Psych 711 Homework 5, Due Nov

Psych 711 Homework 3

Part 1. XOR Problem [50 points]

Download and unzip the file XOR.zip from the course web page, which contains the following:

XOR.in
XOR.ex
XOR.init.wt
XOR.new.wt

These files define a network to solve the XOR problem. (Although the Lens Examples/ subdirectory contains a version of the XOR network, xor.in, don't use that version for this homework.)

Start up Lens, load XOR.in, and screen capture the initial weights using the Link Viewer. If you ever want to reinstate these weights, just reset the network (from the main panel) and then load the weights XOR.init.wt.

First, open the Unit Viewer and test the network on each example, using the initial weights.

1A [5 pts.] Explain, in terms of the weights in the network and the properties of the sigmoid activation function, why the computed output activations are so similar across the four patterns even though the inputs are very different.

"Batch Size" is set to 1, so the weights are updated after each training pattern. Also, "Weight Updates" is 1, so the training will stop after each pattern is presented. Click on "Train" to train the network on the first pattern ("0 0 => 0"). Note the activation values of the hidden and output units. Then, in the Unit Display, select "Input Derivatives" from the "Value" menu to display the derivative of the error with respect to the net input of each unit in the network. (The values for the input and bias units are 0.0 because these units don't compute net inputs.)

1B [5 pts.] Explain, based on the weights in the network and the unit activations for the first pattern, why the input derivative of one hidden unit is much smaller than that of the other, and why both are very much smaller than the value for the output unit.

Select "Outputs and Targets" from the "Value" menu to go back to displaying unit activations and targets. Reset the network and reload the initial weights (XOR.init.wt). Set "Batch Size" to 0 in the main panel. This causes Lens to run all of the training patterns, accumulating weight changes as it goes, before actually changing the weights---so-called "batch" learning. Also set "Weight Updates" to 30 in the main panel. Then click on "Train" to train for 30 epochs. Notice (in the error graph) that the error drops only slightly during this period.

1C [5 pts.] Describe the changes to the weights and biases produced by the first 30 epochs of learning (by comparison with the initial weights printed or saved to a file earlier), and the resulting effects on the activation of the output unit and the delta (input derivative) values for the hidden and output units.

Train for another 150 epochs (for a total of 180 epochs) and use the Unit Viewer to look at the hidden and output activations for each pattern. At this point, the activity of the first hidden unit is more-or-less directly proportional to the number of active input units, whereas the other is unresponsive.

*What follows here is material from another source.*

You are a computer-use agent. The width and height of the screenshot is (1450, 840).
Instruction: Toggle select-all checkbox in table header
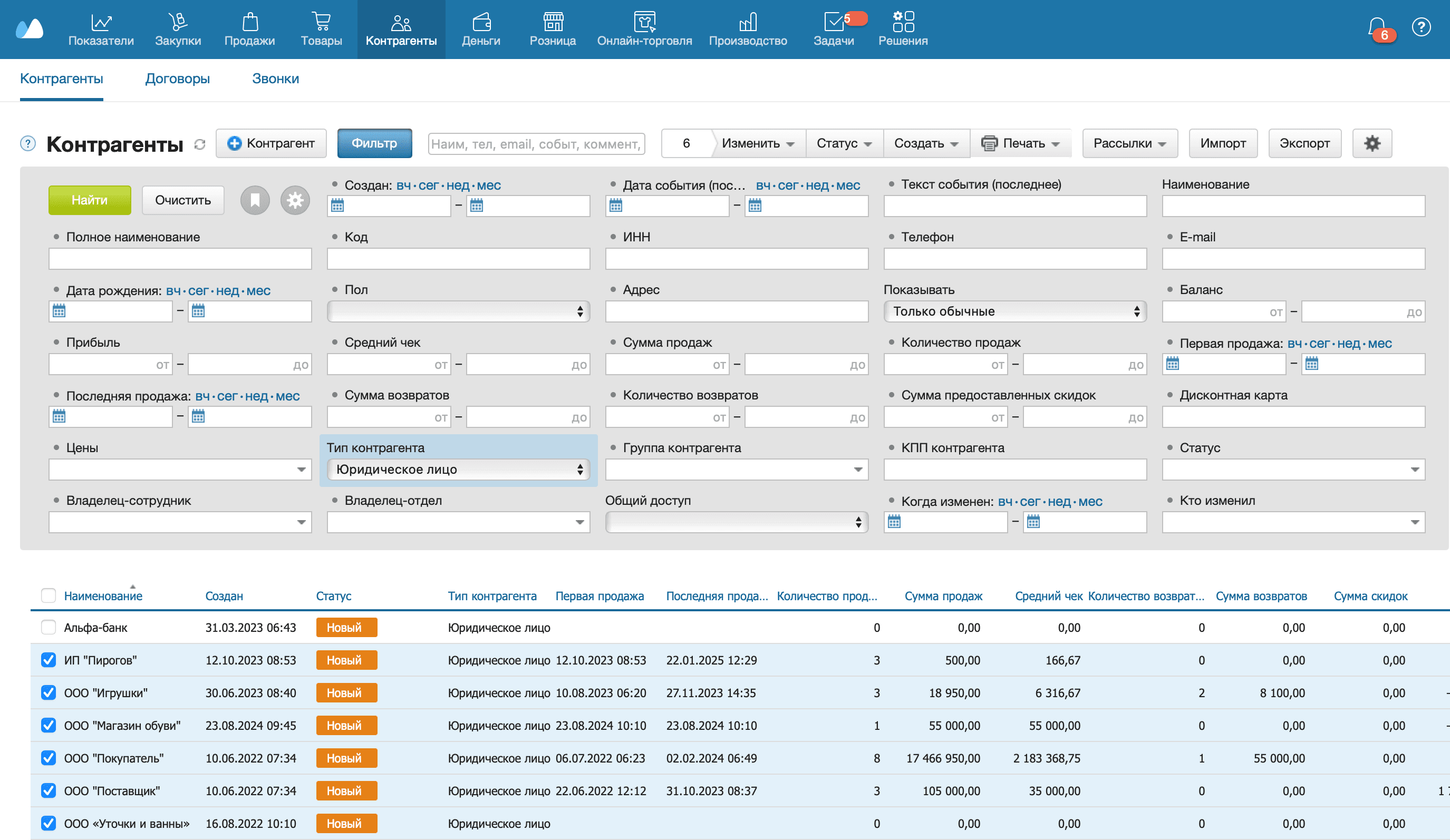(x=49, y=595)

1D [5 pts.] Explain why the responsive unit is behaving the way it is, and why, over the next few epochs of training, its incoming weights will continue to change more rapidly than those of the other, unresponsive hidden unit.

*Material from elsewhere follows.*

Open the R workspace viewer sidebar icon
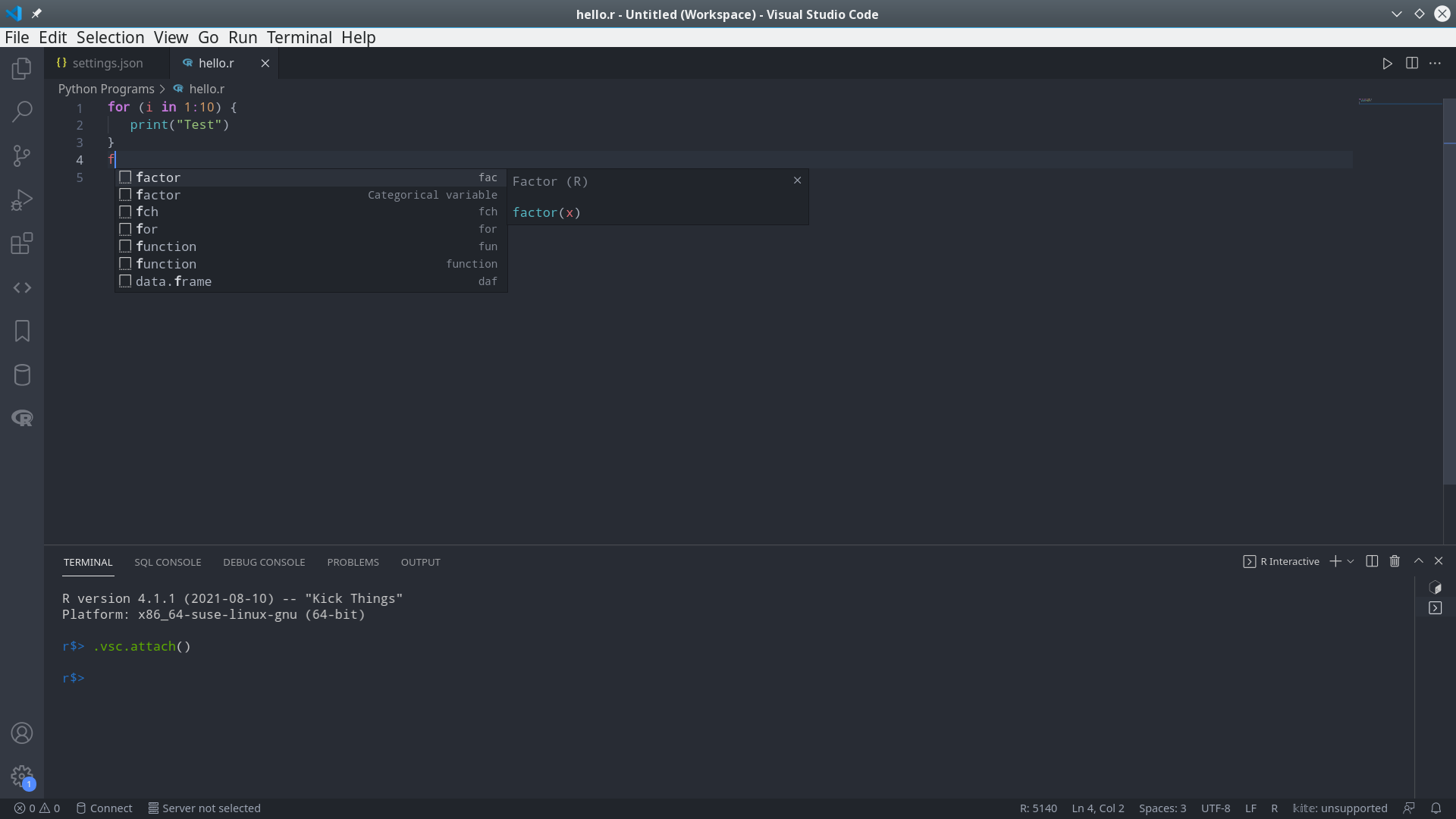This screenshot has height=819, width=1456. 21,418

Train for another 30 epochs (210 total). Notice that the error is starting to drop quickly, and that the first hidden unit is now behaving similar to the boolean function OR in that it is on if either input is on (except that its output is near 0.5 instead of zero for the 00 case).

1E [5 pts.] Explain how the first hidden unit is approximating the OR function (in terms of its weights, bias, and activation function) and how this is contributing to reducing the error.

Train for another 30 epochs (240 total). Notice that the error continues to drop, and that now the second hidden unit is starting to differentiate its response across the four patterns. (Also note that some of the weights have grown rather large---you will need to use the slider on the right-hand side of the Link Viewer to rescale the weight display to see all the differences.)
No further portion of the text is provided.